Índice de Capítulo

    Ali onde estávamos, era impossível saber se era dia ou noite. Dormi, acordei, e Nix ainda repousava. Só despertou muito tempo depois de mim, ainda pálida e cambaleante. Eu havia deixado um pouco do mingau da noite anterior para ela. Estava frio e endurecido, mas parecia melhor que nada.

    — Obrigada — disse ela, a voz ainda fraca.

    — Por nada. Você está precisando mais que eu. Mas… o que foi aquilo?

    — Não sei ao certo… — murmurou, com os olhos baixos. — Já fizeram isso três vezes comigo, e cada vez é como se estivessem sugando minha alma. Sinto que a cada vez fico mais fraca. — Ela levantou a mão, concentrando-se para fazer a mana circular. Apenas um fiapo fraco cintilou entre seus dedos, antes de desaparecer. — Se fizerem isso de novo, acho que não vou conseguir usar mana nenhuma.

    — Certo… agora descanse.

    Sentado ao seu lado, um impulso estranho tomou conta de mim — uma vontade de acariciar suas orelhas, como se aquele gesto pudesse confortá-la.
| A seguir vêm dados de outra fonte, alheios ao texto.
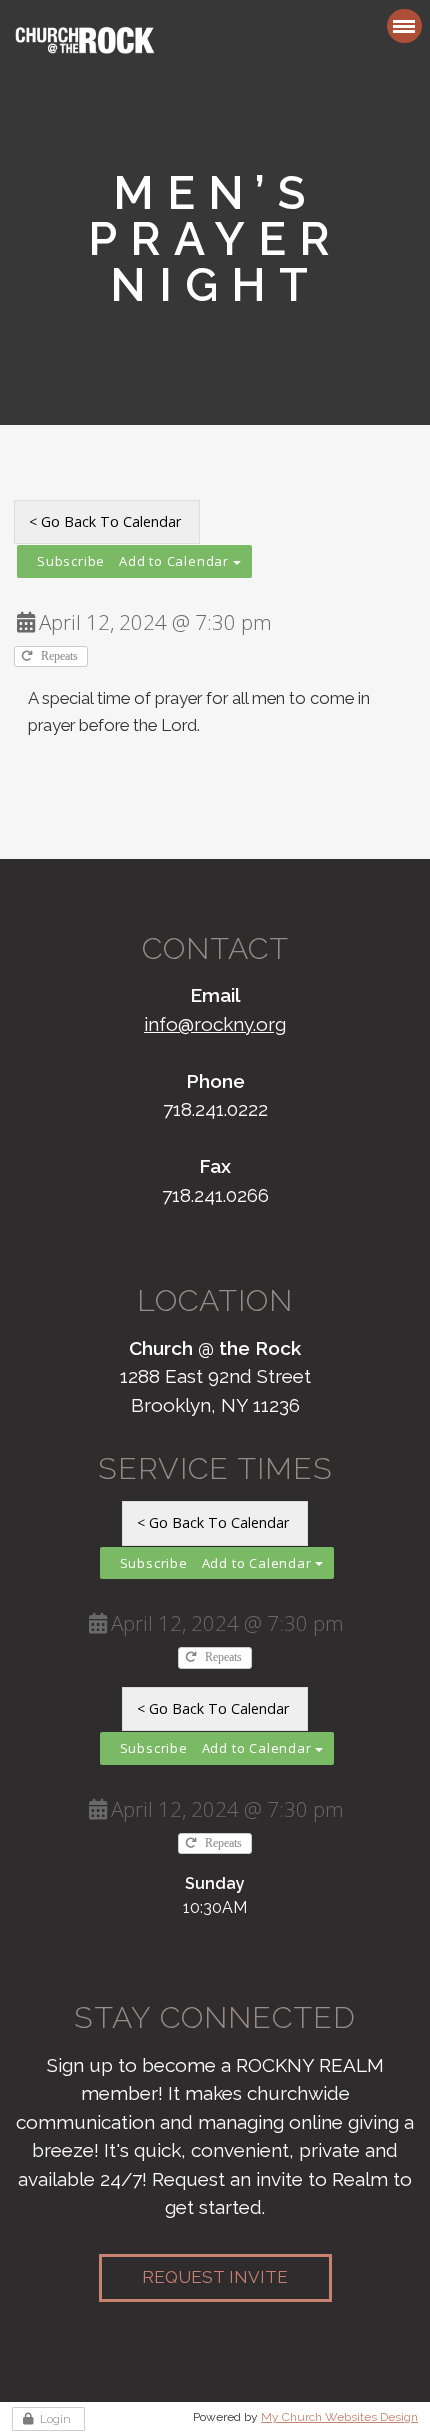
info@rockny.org (215, 1024)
Mas me contive, sentindo que, qualquer que fosse a resposta dela, eu não podia arriscar pôr nossa frágil parceria em risco. A magia dela para abrir portas seria uma peça crucial em qualquer tentativa de fuga que pudéssemos planejar.

    Antes que eu pudesse falar mais, os esqueletos voltaram. Abriram a cela e gesticularam para que eu saísse. Quando hesitei, um deles bateu os maxilares com força, urgindo para que eu me apressasse.
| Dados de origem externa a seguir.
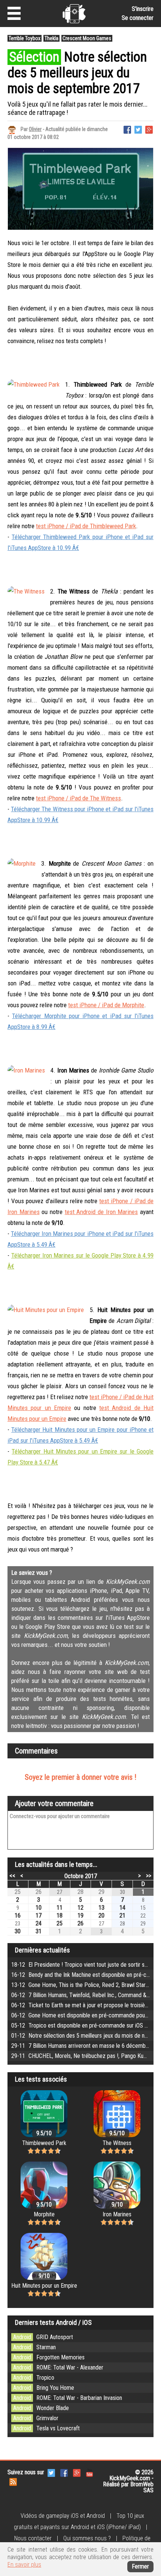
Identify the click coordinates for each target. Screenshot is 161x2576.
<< (12, 1875)
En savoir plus (24, 2564)
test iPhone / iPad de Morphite (106, 1005)
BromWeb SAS (142, 2487)
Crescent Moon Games (87, 38)
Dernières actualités (42, 1950)
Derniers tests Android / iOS (53, 2322)
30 (18, 1931)
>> (148, 1875)
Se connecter (138, 17)
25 (18, 1891)
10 (39, 1907)
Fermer (140, 2566)
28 (80, 1891)
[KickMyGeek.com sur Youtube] (89, 2472)
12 (80, 1907)
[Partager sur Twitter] (138, 129)
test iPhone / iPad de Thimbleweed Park (86, 526)
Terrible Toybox (24, 38)
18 (60, 1915)
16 (18, 1915)
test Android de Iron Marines (101, 1212)
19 (80, 1915)
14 (122, 1907)
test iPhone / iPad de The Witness (78, 798)
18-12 (86, 1964)
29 (101, 1891)
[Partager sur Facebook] (127, 129)
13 (101, 1907)
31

    Dei uma última olhada em Nix antes de sair:

    — Drael parece gostar de falar… vou tentar arrancar o máximo de informações. Fique firme, e assim que eu tiver um plano, sairemos daqui.

    Estava novamente no laboratório. Ao passar pela bancada, vi que o orc agora ocupava o lugar da criatura dissecada. Seus braços e pernas estavam sem pele, revelando os músculos expostos e pulsantes. Um tubo grotesco emergia de seu pescoço, mantendo-o à beira da morte, enquanto sua boca se abria e fechava em gritos silenciosos. Senti um arrepio subir pela espinha, mas os esqueletos não me deram tempo para hesitar e me empurraram em direção ao altar.

    Drael me aguardava ali, um sorriso sarcástico deformando seu rosto macilento.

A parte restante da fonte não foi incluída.